Other industry executives are also closely following developments in the union contract talks. They’re hopeful another work stoppage will be avoided.

“We are optimistic that with the wage negotiation completed, the potential for another strike in January will be minimized,” Tim Behling, vice president of supply chain at Massachusetts-headquartered Counselor Top 40 supplier Gemline (asi/56070), told ASI Media. However, Gemline “will continue to monitor the contract negotiations over the next two months before making any key decisions prior to Chinese New Year (beginning at the end of January).”

Jing Rong – HPG’s vice president of supply chain and sustainability – expressed a similar view, telling ASI Media that she believes a January strike will be avoided and is hopeful that a final deal will be completed by December.

“But,” she added, “if I do not see a final contract sign-off in early December, we will look to bring inventory to North America early prior to the Chinese New Year closure.” Factories in China close for the annual new year tradition.

One thing’s for sure: The supply chain situation is never dull these days.
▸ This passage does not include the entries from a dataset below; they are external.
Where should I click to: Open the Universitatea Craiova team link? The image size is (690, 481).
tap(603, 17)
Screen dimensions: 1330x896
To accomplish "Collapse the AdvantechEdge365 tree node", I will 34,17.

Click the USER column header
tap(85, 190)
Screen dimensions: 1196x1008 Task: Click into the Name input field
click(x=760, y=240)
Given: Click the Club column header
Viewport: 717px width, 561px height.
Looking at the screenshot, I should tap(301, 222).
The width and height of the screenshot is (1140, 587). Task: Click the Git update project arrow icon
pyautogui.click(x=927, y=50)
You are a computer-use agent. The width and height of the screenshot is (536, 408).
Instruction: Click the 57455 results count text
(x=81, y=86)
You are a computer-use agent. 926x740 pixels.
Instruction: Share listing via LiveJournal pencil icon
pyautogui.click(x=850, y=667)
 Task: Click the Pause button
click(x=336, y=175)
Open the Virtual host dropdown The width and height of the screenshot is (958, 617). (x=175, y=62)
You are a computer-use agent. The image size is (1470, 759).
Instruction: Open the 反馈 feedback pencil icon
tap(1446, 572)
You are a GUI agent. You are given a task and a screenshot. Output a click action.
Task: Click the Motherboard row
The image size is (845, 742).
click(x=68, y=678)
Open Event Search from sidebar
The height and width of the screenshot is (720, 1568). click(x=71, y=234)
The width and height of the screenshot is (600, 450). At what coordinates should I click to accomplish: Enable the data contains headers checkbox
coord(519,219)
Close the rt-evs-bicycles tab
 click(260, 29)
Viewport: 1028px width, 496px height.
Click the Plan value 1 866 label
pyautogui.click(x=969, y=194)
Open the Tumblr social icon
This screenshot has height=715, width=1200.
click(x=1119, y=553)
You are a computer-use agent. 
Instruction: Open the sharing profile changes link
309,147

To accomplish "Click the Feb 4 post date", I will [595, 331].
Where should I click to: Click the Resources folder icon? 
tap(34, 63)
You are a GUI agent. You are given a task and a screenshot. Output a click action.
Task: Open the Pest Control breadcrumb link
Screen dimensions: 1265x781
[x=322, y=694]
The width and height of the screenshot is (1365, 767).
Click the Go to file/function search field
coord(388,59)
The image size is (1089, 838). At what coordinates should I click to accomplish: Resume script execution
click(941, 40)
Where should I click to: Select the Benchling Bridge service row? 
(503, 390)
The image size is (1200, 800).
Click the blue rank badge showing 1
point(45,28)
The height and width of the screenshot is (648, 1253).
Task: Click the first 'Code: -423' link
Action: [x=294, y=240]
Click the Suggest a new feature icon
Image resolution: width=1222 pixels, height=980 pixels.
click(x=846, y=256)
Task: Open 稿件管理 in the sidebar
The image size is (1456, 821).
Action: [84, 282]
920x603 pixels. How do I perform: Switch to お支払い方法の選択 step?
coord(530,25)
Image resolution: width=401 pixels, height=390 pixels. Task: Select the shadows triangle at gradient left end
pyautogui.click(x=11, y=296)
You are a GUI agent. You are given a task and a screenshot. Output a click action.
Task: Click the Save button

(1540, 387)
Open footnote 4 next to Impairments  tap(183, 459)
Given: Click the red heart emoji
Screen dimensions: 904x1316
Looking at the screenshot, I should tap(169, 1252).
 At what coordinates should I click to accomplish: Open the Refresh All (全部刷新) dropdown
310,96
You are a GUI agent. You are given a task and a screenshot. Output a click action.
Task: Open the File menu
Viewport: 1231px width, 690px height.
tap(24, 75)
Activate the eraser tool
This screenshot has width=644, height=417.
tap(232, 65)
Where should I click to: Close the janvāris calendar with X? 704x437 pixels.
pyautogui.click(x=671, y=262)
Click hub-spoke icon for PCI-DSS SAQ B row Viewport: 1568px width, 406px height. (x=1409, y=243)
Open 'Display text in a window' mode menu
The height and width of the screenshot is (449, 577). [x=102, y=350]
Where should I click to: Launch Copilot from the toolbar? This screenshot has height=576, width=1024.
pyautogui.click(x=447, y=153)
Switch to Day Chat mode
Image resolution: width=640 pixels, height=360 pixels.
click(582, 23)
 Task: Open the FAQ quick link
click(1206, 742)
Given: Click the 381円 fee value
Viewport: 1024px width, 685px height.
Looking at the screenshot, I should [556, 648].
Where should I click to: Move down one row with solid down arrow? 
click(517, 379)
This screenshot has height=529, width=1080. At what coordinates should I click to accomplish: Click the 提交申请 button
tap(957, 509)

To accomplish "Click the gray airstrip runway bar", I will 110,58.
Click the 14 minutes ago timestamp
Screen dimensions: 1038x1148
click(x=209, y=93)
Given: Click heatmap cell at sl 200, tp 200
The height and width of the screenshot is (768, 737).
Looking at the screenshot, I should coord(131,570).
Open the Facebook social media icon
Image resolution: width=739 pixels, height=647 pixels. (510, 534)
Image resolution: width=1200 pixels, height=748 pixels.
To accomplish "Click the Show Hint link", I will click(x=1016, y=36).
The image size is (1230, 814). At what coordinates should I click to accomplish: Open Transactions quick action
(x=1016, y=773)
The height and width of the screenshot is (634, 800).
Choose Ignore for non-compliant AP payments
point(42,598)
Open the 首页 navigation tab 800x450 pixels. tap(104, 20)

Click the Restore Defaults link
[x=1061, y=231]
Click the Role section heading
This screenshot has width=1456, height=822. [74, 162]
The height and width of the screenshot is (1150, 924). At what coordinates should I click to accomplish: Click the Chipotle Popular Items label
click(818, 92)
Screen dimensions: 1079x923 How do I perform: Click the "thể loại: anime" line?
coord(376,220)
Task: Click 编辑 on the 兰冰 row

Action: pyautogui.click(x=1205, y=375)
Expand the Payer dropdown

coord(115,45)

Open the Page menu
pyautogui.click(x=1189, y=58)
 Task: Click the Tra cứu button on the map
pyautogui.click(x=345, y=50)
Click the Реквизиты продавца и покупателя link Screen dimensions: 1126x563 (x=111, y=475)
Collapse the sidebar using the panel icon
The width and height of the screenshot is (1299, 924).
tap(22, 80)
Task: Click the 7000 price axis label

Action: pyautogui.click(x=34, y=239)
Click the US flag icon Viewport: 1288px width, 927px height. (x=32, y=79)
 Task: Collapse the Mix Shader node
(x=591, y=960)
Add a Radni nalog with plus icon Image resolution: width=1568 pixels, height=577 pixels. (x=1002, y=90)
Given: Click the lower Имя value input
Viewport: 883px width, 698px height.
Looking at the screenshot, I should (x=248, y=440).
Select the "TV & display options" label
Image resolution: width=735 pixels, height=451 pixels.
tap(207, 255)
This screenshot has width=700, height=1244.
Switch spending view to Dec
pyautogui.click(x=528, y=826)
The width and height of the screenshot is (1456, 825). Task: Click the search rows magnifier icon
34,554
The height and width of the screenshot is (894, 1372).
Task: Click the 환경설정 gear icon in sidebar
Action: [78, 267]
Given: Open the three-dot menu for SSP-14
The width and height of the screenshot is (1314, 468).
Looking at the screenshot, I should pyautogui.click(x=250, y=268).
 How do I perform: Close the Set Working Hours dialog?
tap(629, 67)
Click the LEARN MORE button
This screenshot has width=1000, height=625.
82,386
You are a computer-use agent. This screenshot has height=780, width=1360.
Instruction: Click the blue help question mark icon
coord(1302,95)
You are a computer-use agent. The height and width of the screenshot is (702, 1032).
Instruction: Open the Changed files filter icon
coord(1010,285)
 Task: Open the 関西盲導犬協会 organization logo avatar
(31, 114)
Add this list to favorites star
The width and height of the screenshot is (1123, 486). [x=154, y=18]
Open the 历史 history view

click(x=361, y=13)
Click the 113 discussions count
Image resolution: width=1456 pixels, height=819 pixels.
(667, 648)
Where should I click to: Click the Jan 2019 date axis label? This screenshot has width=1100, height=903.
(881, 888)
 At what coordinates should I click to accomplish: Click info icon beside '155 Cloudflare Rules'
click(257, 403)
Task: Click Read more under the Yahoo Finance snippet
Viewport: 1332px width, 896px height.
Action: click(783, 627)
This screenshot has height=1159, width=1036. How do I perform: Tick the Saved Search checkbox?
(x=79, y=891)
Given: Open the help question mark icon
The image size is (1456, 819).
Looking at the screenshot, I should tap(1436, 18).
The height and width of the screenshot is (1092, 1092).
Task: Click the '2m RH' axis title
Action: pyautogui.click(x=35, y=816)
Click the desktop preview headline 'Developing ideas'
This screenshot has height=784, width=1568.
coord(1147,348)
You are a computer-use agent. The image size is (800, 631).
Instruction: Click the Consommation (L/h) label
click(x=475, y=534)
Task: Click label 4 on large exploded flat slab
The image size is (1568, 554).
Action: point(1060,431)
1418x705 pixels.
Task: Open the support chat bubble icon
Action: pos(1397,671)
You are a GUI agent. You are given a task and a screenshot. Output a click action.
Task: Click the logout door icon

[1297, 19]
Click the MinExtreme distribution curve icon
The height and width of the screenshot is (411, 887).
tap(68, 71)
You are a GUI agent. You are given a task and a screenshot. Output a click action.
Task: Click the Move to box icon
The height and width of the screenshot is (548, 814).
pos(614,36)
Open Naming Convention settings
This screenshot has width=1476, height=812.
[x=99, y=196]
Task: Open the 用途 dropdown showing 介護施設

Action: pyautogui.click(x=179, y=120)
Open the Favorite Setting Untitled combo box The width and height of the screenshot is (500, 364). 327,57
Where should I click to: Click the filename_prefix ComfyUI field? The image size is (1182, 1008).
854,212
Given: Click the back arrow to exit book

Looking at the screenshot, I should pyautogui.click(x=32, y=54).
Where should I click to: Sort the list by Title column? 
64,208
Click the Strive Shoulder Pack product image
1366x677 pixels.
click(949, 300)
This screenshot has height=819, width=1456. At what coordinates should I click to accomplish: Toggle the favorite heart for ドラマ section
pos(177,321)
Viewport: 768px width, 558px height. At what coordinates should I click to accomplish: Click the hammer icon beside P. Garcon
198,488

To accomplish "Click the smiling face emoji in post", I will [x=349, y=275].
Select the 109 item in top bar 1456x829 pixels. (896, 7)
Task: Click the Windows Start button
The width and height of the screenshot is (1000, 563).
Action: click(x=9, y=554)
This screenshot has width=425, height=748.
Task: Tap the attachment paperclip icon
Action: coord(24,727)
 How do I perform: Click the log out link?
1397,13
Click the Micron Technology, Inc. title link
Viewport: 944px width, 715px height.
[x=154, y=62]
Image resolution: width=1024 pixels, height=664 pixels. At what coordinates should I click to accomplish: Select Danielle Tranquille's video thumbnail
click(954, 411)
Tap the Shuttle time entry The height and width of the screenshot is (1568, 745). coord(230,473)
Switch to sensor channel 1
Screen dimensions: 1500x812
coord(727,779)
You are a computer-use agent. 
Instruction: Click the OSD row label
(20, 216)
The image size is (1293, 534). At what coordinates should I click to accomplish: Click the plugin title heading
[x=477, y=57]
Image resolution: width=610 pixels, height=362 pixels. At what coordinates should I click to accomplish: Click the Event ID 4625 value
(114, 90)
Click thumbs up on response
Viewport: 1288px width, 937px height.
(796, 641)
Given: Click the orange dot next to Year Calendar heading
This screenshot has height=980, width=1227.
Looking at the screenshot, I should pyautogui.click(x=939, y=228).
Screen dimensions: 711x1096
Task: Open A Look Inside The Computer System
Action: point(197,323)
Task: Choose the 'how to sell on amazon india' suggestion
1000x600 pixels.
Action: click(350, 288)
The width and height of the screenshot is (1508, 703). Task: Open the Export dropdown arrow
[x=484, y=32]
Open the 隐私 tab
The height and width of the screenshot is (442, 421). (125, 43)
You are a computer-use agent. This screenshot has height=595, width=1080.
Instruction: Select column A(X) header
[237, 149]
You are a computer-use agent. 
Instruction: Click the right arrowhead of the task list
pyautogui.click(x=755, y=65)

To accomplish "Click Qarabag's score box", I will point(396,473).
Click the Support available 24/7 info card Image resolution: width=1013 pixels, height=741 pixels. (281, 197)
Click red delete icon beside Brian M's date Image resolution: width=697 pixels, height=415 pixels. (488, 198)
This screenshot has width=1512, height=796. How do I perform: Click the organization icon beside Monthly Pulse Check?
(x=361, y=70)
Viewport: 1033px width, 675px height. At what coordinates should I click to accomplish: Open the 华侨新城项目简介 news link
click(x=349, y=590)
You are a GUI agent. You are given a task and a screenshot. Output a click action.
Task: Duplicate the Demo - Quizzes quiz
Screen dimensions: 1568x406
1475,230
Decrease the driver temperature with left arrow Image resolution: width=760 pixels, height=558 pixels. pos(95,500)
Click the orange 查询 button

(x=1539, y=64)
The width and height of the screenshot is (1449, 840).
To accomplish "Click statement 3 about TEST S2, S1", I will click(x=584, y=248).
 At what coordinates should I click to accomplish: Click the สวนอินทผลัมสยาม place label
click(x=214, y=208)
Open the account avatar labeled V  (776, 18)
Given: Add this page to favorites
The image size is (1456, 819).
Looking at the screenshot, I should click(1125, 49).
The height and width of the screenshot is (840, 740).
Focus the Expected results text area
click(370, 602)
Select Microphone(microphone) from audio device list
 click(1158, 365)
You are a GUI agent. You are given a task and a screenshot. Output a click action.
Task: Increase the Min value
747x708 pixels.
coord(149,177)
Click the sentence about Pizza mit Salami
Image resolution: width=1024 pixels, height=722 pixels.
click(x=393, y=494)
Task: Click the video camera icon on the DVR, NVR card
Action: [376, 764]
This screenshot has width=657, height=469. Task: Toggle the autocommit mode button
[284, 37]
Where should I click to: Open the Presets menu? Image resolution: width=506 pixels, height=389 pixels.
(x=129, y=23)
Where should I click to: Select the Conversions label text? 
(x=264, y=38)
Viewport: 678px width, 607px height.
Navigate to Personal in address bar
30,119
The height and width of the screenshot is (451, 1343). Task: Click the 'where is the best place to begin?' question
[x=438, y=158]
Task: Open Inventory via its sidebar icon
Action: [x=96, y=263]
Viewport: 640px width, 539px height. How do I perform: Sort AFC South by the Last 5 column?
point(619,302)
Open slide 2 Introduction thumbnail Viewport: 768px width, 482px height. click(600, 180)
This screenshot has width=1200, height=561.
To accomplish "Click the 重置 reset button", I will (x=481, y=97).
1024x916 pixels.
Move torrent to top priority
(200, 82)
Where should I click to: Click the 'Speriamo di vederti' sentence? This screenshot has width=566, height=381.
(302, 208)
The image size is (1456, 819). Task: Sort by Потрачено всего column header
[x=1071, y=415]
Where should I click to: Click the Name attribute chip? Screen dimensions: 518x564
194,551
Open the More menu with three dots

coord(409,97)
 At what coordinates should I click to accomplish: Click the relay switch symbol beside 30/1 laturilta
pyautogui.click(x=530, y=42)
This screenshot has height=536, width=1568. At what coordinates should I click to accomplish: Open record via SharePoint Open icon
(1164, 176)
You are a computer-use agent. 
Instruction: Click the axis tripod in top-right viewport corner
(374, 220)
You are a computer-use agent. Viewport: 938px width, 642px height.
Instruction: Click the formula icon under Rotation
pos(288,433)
Other challenges like port congestion in Europe and longer shipping times – significantly a result of militant attacks in the Red Sea that have forced rerouting of commercial ships – are some of the other variables with which industry sourcing leaders are contending. So far, they’ve kept the industry well-stocked – and aim to continue to do so.

“It promises,” says Anderson, “to be a bumpy ride for the foreseeable future.”